Quantitative evaluation can be done with validated instruments and surveys you may be able to find and reuse. You may have to do a bit of research to narrow down exactly what you want to measure. For example, if you are looking for improvements in attitude, I did a quick Google search and came up with these this and  this. (I’m not recommending these, you need to find ones that best match your goals.) There have been many recent surveys about youth attitudes towards technology, STEM, and school in general. I would also look for “self-efficacy” surveys, and surveys that your district or state may already be using that ask students about their attitudes towards school, interest in STEM, etc.

Why bother doing this? If you use the same survey (or just take a few questions) that others use, you can compare your results with them. It’s powerful to be able to say, “The national data says x% of students in grade 8 are interested in STEM careers, but in our school, it’s risen from x% to y% in the year since we’ve implemented our maker program.”

However, I think it is even more powerful to create your own data. Ask people (parents, students, teachers, administrators) what they think about any program you run and use Likert scales to get data from their answers. Do pre/post surveys. Don’t be afraid to ask questions like “How do you feel your capacity to solve problems has changed?” or “Have you seen an increase in your child’s interest in science?”  Make the data you want to tell the story you want.

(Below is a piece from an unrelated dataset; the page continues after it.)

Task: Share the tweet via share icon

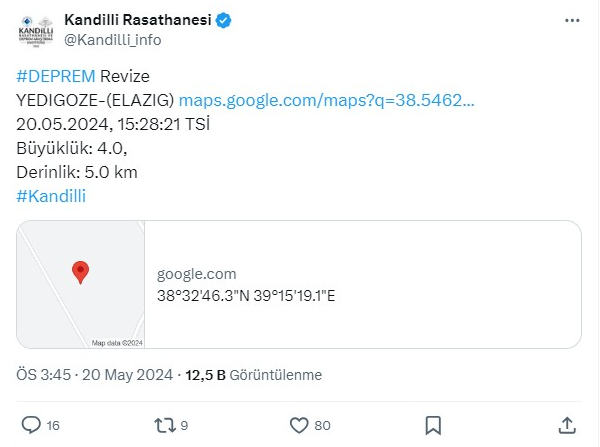Action: click(566, 425)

Finally,  make sure you are asking your participants and stakeholders to show and tell you what success looks like. Capture your stakeholders (all of them, especially students) on video as much as possible. Ask the same questions over and over again and you will have a compelling and powerful case. Take photos, videos, and screenshots not just of the finished projects, but the process. Combine quantitative data with documentation of projects, personal stories, anecdotes, and evidence of success. This will build your case better than data alone or stories alone.

But you must start NOW! Don’t wait to collect data, do surveys, and take video. Decide NOW what you think this picture of success looks like and start collecting the evidence. This blog post covers a workshop process that will help you decide what to ask and how to create those types of data stories.

With data, video, photos, events, and anecdotes, you can paint a complete and compelling picture of the success of your Maker educational initiative.

What if… those helpful instructions aren’t so helpful

My last post linked to a video showing Dr. Paulo Blikstein of Stanford University showcasing the research going on in his department regarding how making becomes learning.

The next question is what to do when faced with early research? Do we just wait until the research is done? Or maybe even validated with other studies?

I don’t believe this.

I want to know, “What if these early findings are true? Would it change my practice? What would it look like in my classroom or school?”

Let’s just take one of the research questions being asked – Do detailed instructions help or hinder student understanding? What is the difference between a learner who is given step-by-step instructions vs. being given time to explore a new technology? It is often assumed that the way to learn something new is to follow explicit directions for a couple of tries, and then eventually do it on your own.

The early research is showing, however, that students who are given explicit instructions do NOT move to not needing those instructions. They stay “stuck” in a habit of depending on  instructions.

Uh oh. As someone who works with teachers learning new technology, what should I do? Should I hide my handouts? Make them less explicit? I don’t know, but I’m sure thinking about it.

Maybe you are thinking about this with your students. Why not do a little experiment? If you give students detailed instructions “just to get them started” on early project work – why not see what happens if you skip the tutorials and hide the handouts? After some early confusion (where you will have to refrain from jumping in with the rescue) you may see new patterns emerging.

I know I’m not waiting around for the perfect research to happen. I want to find out the “what if…” sooner rather than later.